Pierre-Lo?c Assayag of Traackr Shares Standout Influencer Marketing Trends of 2020
In the span of six months, influencer marketing has experienced a decade’s worth of transformation this year due to the coronavirus pandemic, said Pierre-Lo?c Assayag.
“The impact of COVID-19 on influencer marketing has been to act as an accelerant to trends that were already underway,” said Assayag, the chief executive officer and cofounder of Traackr, a data-driven company that specializes in influencer marketing globally.
An important and rising trend in beauty is that companies are putting more importance in the management of budgets for influencer marketing. There’s an increase in “scrutiny,” he said, when it comes to handling those budgets.
At the beginning of the health crisis, there was “a dip of about 37 percent on average” in paid partnerships during the first six months of 2020, Assayag noted. While the number of paid partnerships has been back up these last three months, it’s still lower than last year.
We’re “going forward into a new state where brands are much more demanding of their marketing departments, on what is the return on various partnerships,” said Assayag.
Another change this year is that brands are preferring to partner with influencers who have larger audiences. Nano-influencers (with at least 1,000 followers) and micro-influencers (10,000 followers) have always been important since they tend to have loyal and engaged audiences. However, companies have been putting marketing money into those with larger numbers of followers.

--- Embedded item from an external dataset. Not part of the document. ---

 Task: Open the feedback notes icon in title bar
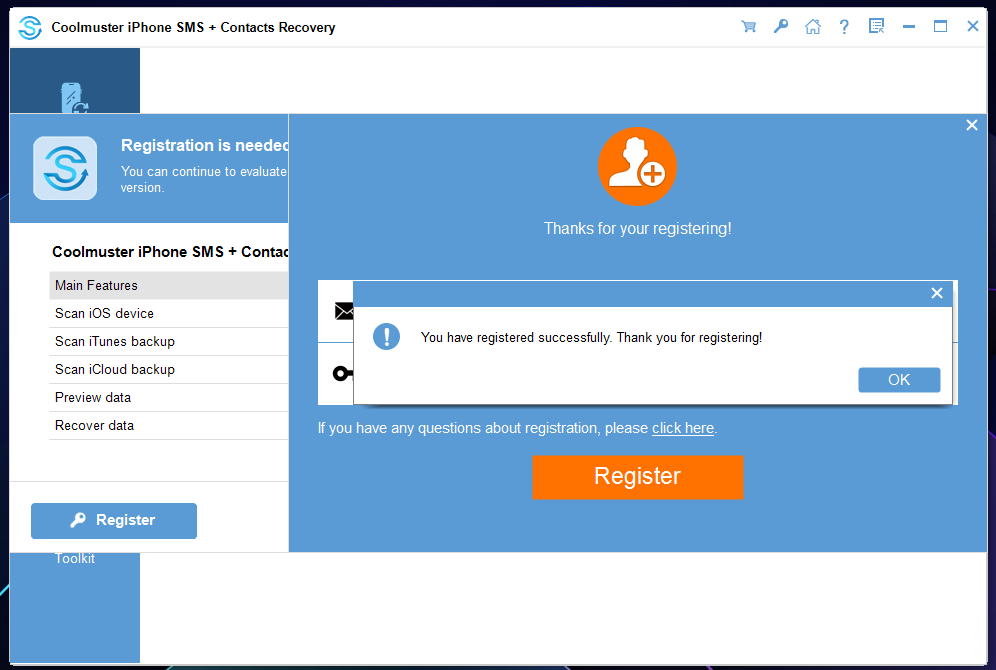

The hierarchy goes: influencers in the mid-range with 50,000 followers; macro-influencers with an audience of 500,000 people or more; those at the top with at least one million followers, and VIPs with five million followers or more.
With consumers home due to the health crisis, social media features like Instagram Live have been more popular than ever. There’s a growing list of “networks and content for brands to juggle,” said Assayag, adding that TikTok is the standout winner in popularity, up 541 percent this year in posting and collaboration content.
Assayag also discussed the impact of the Black Lives Matter movement. “Customers have built higher expectations from brands,” he said. There’s “a heightened level of attention to brand reputation and the risk of cancel culture.…This notion that brands need to participate in society and social issues is really a point that we strongly believe was very much under way, and COVID-19 has just put an acceleration into that trend.”
When it comes to learnings, Assayag said: “More than purpose itself, the thing that we are realizing with these experiences with the trends and COVID-19 is that there’s a need for brands to become more human…and [with budgets], how do we go about doing more with less.”
Looking ahead, he noted the rise of Twitch, the American video livestreaming service for gamers. “There’s something interesting there that’s worth mentioning,” he said.
And with retail closures and the rise of e-commerce, “there’s no going back” to business as it was, Assayag said. “It doesn’t mean physical retail is dead.…There’s a need for reinvention.”